■ PROBLEM SET ■
1 – Please check the passage on live facial recognition below and decide whether each statement agrees with it: (a) South Wales Police reported zero errors after scanning 819,943 faces in the last year; (b) Chiswick said there is specific legislation covering the use of LFR; (c) the Met's deployments resulted in 19 significant arrests. For each, answer yes or no and quote the deciding words from the passage.
2 – Duplicate a section of the passage on live facial recognition below word for word, starting with "South Wales Police" and going on through "It’s extraordinarily accurate.".

■ PAGE TEXT ■
####
Both forces said that there are a number of pieces of legislation and a number of frameworks that support the legal use of LFR and guide them in how to deploy it in practice. The Met’s Chiswick said: 

On the Met’s website, we've published our legal mandate. The legal mandate takes common law as the primary law. Underneath that there is a complex patchwork of other laws that we pay attention to when we deploy live facial recognition. 

That's underpinned now by the authorized professional practice from the College of Policing. And we are overseen by a number of bodies and commissioners who ensure that we are acting as we should do, according to that professional practice, and according to the legal mandate and policy that we've published online on our website.

However, when pushed on whether or not there is specific legislation that covers the use of LFR, Chiswick added: 

No, there isn't, but looking at Bridges and the Bridges appeal judgments, they found that common law was sufficient to be able to deploy that technology. And that's what we're following. 

And that's what we're building the policy and the legal mandate and standard operating procedures, which go into more detail about how we deploy. That's what we're building that case on.

South Wales Police revealed that in the last year it has scanned 819,943 faces using the technology. But added that it has had zero errors. The Met Police hasn’t had as high an accuracy rate, but insisted that the technology is getting better. Chiswick said: 

We're on our third algorithm update from the provider at the moment, and certainly the number of false alerts has gone right down. The Met has not been as successful as South Wales when it comes to false alerts. Over 19 deployments, and an awful lot of faces scanned, these resulted in 26 significant arrests. We've had two false alerts. That’s well below what the National Physical Laboratory put forward as what to expect. It’s extraordinarily accurate.

Concerns raised

Providing evidence at the session was also Professor Karen Yeung, Interdisciplinary Professional Fellow in Law, Ethics and Informatics, at Birmingham Law School and School of Computer Science. Yeung’s points are definitely worth considering.
####
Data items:
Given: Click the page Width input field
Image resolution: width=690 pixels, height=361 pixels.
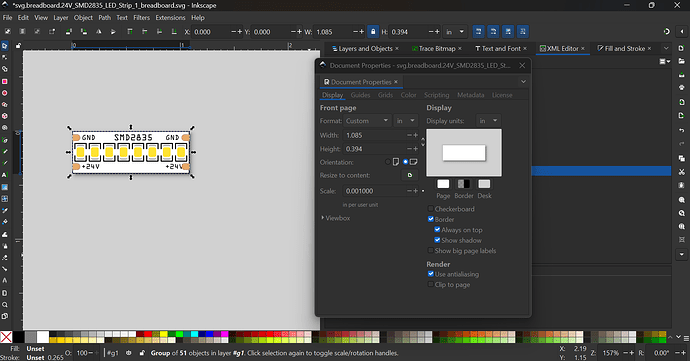Looking at the screenshot, I should click(374, 135).
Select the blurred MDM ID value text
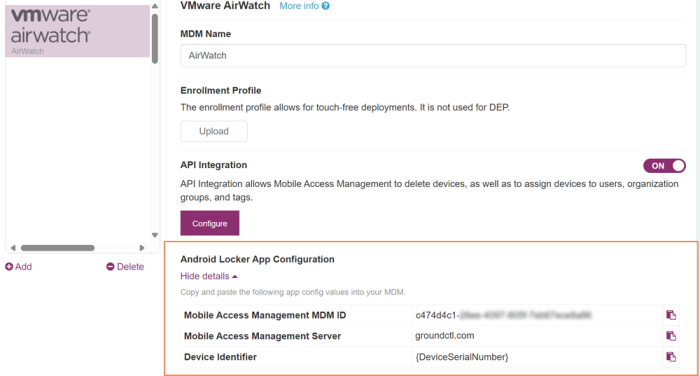Image resolution: width=700 pixels, height=376 pixels. 503,315
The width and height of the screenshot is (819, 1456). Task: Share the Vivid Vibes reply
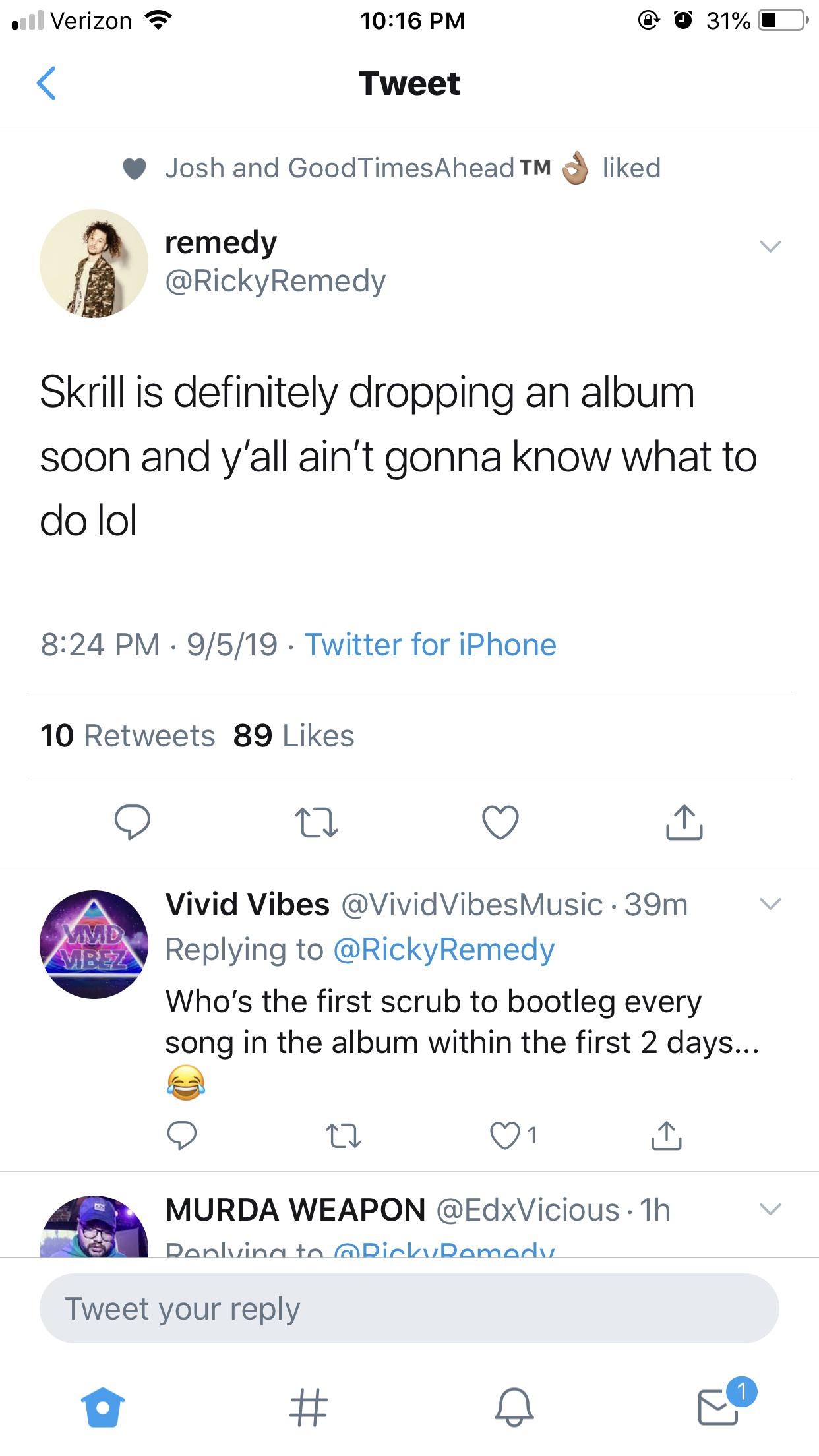click(x=666, y=1136)
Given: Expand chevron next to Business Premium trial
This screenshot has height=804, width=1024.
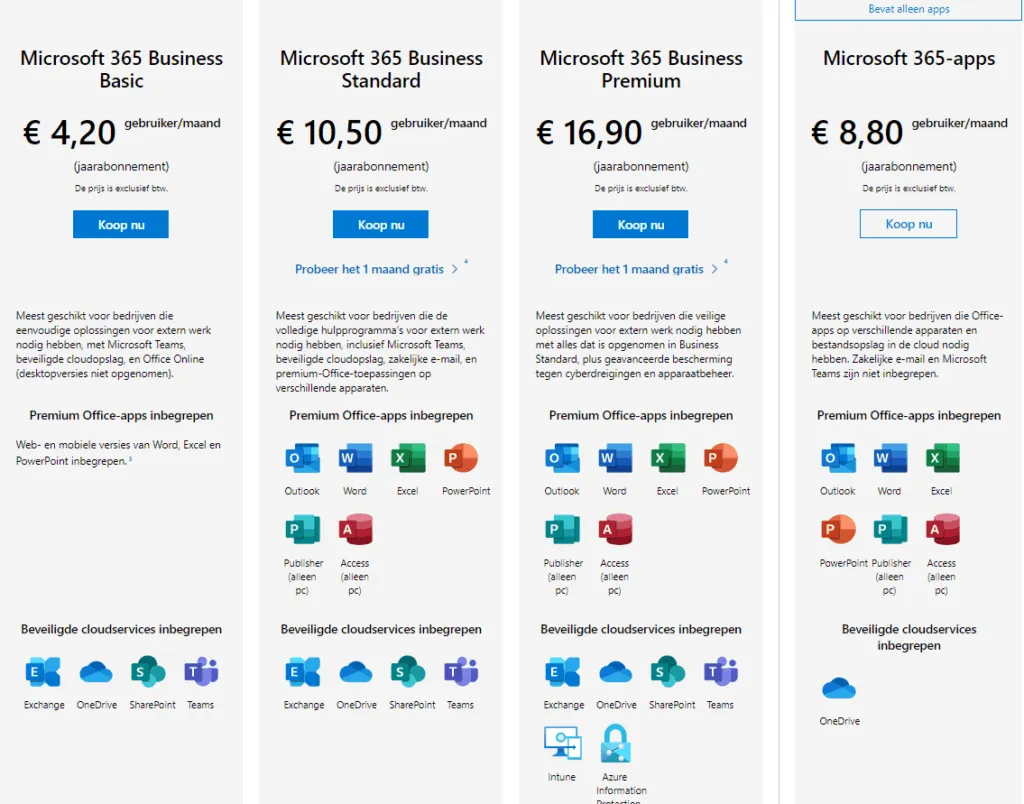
####
■ ANSWERS BELOW ■
1 –
(a) Yes: "South Wales Police revealed that in the last year it has scanned 819,943 faces using the technology. But added that it has had zero errors."
(b) No: "No, there isn't"
(c) No: "Over 19 deployments, and an awful lot of faces scanned, these resulted in 26 significant arrests."

2 –
South Wales Police revealed that in the last year it has scanned 819,943 faces using the technology. But added that it has had zero errors. The Met Police hasn’t had as high an accuracy rate, but insisted that the technology is getting better. Chiswick said: 

We're on our third algorithm update from the provider at the moment, and certainly the number of false alerts has gone right down. The Met has not been as successful as South Wales when it comes to false alerts. Over 19 deployments, and an awful lot of faces scanned, these resulted in 26 significant arrests. We've had two false alerts. That’s well below what the National Physical Laboratory put forward as what to expect. It’s extraordinarily accurate.